Pagina:Goldoni - Opere complete, Venezia 1926, XXIII.djvu/219


LA GRISELDA 217
A lieta caccia il Re Gualtiero, il Re

Marito di mia figlia (eppur mi rende
Non poca vanità sì gran parente!).
Potoria darsi, che seco ancor venisse
La figlia mia: cara Griselda, oh quanto
Volentier ti trarrei le braccia al collo;
Muoio di volontà di darti ancora
Un abbraccio paterno.
Griselda.   Eccoti, o padre,
La tua figlia Griselda; or a tua voglia
Abbracciarla potrai.
Artrando.   Numi, che veggo!
È una larva cotesta, o pur Griselda?
Griselda. Non conosci il tuo sangue? Il cuor dovrebbe
Farti fede per me.
Artrando.   Mi balza in seno
Con strano moto il cor; ma spesso inganna,
Se il desio prevenuto ha il core istesso.
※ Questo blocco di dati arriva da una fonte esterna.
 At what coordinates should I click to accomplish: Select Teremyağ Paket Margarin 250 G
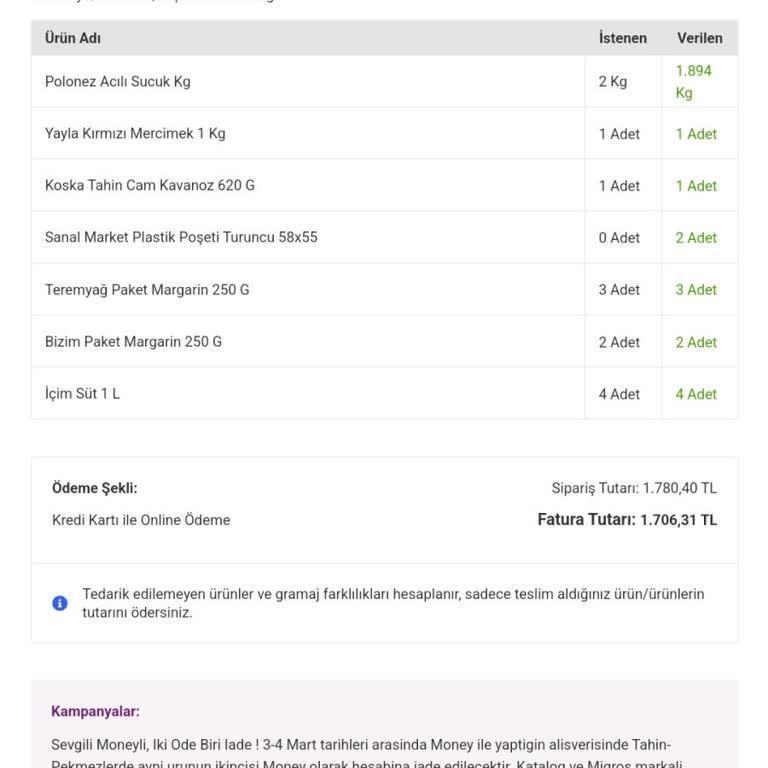pyautogui.click(x=147, y=290)
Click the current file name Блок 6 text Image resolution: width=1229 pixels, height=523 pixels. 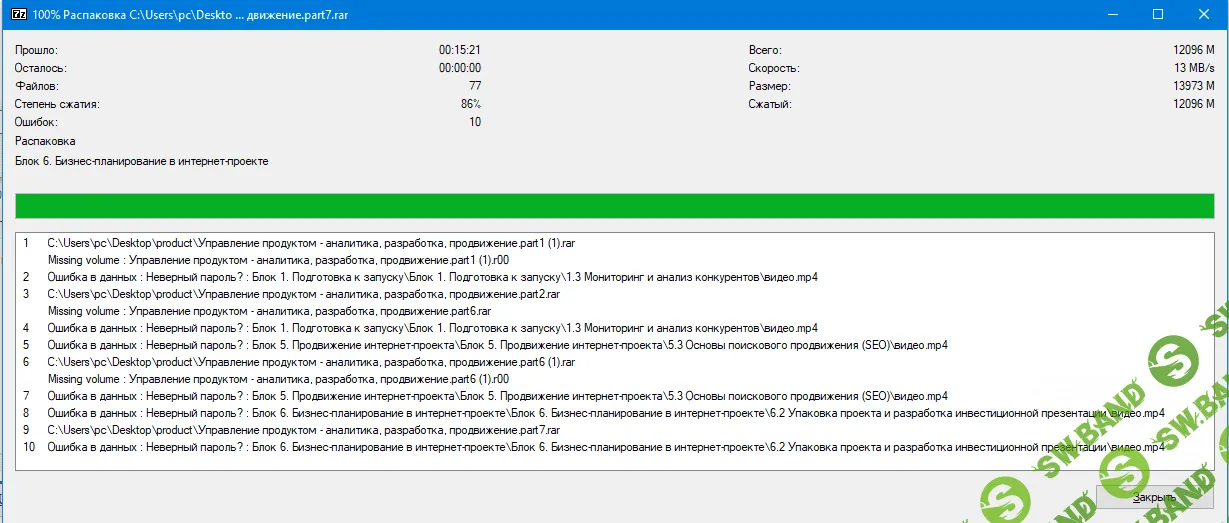click(x=141, y=160)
Griselda. No, non t’inganni, o genitor: io sono
La tua figlia diletta.
Artrando.   E come... e quando...
L’abito... Perchè il crine... Io mi confondo.
Mille cose vorrei chiederti a un tratto,
Nè so quale di lor chiederti in prima.
Griselda. Tutto ti narrerò; ma ben tem’io,
Che sarotti cagion d’acerbo pianto.
Artrando. Cagion di pianto a me? Quanto t’inganni!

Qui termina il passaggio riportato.